KEY POINTS
- This retrospective, single-center study analyzed 243 thoracic intensity-modulated radiotherapy plans, including 100 lung cancer and 143 esophageal cancer cases, using structure-specific radiomic and dosimetric features.
- Random Forest and XGBoost models predicted gamma passing rates for the planning target volume, lungs, heart, and spinal cord under four criteria ranging from 3%/3 mm to 2%/2 mm. Reference values came from log-file-based Monte Carlo dose reconstruction rather than measurement-based quality assurance.
- Under the 3%/3 mm criterion, test-set mean absolute error was 1.98% ± 0.31% for the planning target volume, compared with 0.26% ± 0.04% for the total lung and 0.06% ± 0.01% for the heart.
- Prediction performance worsened under stricter criteria. For the planning target volume, mean absolute error increased to 4.97% ± 0.62% under 2%/2 mm, with systematic overestimation at lower gamma passing rates.

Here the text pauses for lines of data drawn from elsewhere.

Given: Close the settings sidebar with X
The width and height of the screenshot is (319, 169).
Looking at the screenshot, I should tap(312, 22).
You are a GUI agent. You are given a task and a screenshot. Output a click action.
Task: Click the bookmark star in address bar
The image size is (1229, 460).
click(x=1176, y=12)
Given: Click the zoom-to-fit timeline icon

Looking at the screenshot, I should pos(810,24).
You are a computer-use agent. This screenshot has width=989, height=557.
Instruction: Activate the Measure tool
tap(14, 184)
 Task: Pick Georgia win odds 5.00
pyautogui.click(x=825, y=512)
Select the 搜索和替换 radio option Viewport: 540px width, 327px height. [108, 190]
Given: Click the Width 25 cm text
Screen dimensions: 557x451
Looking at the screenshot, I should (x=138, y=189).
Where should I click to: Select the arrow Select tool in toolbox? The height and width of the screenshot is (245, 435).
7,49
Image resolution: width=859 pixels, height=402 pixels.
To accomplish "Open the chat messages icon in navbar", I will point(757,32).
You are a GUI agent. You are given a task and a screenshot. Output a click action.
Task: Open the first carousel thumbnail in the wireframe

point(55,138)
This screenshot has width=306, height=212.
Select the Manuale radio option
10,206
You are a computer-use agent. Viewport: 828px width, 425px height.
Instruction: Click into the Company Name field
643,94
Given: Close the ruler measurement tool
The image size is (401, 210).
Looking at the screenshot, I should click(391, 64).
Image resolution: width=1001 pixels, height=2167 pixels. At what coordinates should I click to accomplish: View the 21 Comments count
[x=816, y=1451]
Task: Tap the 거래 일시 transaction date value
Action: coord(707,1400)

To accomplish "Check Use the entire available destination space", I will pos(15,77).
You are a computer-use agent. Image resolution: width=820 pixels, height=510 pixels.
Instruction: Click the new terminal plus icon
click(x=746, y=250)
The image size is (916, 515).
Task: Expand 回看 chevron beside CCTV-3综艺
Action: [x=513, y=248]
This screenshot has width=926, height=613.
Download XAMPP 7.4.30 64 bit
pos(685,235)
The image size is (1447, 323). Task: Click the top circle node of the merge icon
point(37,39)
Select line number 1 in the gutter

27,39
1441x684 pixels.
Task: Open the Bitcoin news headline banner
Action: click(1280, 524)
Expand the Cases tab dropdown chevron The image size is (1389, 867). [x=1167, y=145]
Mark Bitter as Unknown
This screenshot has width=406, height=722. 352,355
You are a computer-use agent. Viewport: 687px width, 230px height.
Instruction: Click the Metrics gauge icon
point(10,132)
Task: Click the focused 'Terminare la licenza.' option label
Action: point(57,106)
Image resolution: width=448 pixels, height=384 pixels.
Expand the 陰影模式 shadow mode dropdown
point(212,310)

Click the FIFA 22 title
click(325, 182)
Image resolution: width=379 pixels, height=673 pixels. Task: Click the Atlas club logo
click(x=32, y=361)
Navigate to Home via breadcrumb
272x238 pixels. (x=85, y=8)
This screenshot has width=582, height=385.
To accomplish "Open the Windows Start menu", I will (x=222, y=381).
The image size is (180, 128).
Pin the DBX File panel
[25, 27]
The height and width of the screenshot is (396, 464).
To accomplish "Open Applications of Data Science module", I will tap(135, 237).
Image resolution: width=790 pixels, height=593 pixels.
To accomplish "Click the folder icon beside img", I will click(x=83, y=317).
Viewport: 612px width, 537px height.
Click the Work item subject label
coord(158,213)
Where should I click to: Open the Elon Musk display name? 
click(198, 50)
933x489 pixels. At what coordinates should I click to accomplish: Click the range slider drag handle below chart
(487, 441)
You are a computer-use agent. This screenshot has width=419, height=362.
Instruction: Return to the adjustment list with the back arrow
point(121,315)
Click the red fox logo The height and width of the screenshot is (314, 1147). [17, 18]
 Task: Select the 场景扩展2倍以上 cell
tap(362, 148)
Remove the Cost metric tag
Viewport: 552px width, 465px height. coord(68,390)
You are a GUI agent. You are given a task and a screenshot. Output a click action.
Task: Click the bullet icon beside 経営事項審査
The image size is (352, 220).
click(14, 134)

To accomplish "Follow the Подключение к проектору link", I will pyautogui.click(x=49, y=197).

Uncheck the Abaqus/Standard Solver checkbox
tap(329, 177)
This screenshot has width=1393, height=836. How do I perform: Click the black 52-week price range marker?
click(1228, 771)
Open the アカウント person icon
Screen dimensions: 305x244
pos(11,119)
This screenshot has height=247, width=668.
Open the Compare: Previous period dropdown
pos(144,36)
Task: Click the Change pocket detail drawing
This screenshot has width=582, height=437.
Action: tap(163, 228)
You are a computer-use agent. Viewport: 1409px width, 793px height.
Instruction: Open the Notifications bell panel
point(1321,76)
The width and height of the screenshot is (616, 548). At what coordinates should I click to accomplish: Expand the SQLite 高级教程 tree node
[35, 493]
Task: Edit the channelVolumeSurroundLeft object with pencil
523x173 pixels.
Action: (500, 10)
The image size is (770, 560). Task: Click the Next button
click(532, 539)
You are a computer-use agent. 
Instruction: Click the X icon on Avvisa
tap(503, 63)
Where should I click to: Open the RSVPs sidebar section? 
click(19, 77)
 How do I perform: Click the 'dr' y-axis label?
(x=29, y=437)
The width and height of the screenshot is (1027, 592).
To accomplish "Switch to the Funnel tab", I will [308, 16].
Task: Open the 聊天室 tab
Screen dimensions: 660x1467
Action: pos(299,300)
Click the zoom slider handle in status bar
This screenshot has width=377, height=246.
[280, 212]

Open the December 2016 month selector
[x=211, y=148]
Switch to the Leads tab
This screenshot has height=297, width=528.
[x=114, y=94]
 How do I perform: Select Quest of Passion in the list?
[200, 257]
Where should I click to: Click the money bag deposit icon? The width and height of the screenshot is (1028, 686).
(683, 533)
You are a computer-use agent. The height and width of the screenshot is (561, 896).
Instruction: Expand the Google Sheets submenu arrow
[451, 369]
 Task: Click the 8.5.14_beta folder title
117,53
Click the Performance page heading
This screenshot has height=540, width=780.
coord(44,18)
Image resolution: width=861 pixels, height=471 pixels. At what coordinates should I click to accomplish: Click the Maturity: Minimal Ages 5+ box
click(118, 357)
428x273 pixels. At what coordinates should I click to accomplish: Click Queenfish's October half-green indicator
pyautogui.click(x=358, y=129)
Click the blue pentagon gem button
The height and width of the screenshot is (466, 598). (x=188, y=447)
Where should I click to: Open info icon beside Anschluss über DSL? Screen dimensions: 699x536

- Combining radiomic and dosimetric features produced the lowest overall error. Under 3%/3 mm, XGBoost root mean square error was 1.31% with combined features versus 1.37% with radiomics alone and 1.73% with dosiomics alone; SHAP analysis identified texture heterogeneity as a major predictor.
CLINICAL TAKEAWAY
Structure-specific machine learning may help identify plans requiring additional quality assurance and explain which anatomical or dose-distribution features influence predicted gamma performance. However, the model was trained at one institution, used calculated rather than measured dose verification, and was less reliable for targets and stricter gamma criteria, so external and measurement-based validation is required before clinical deployment.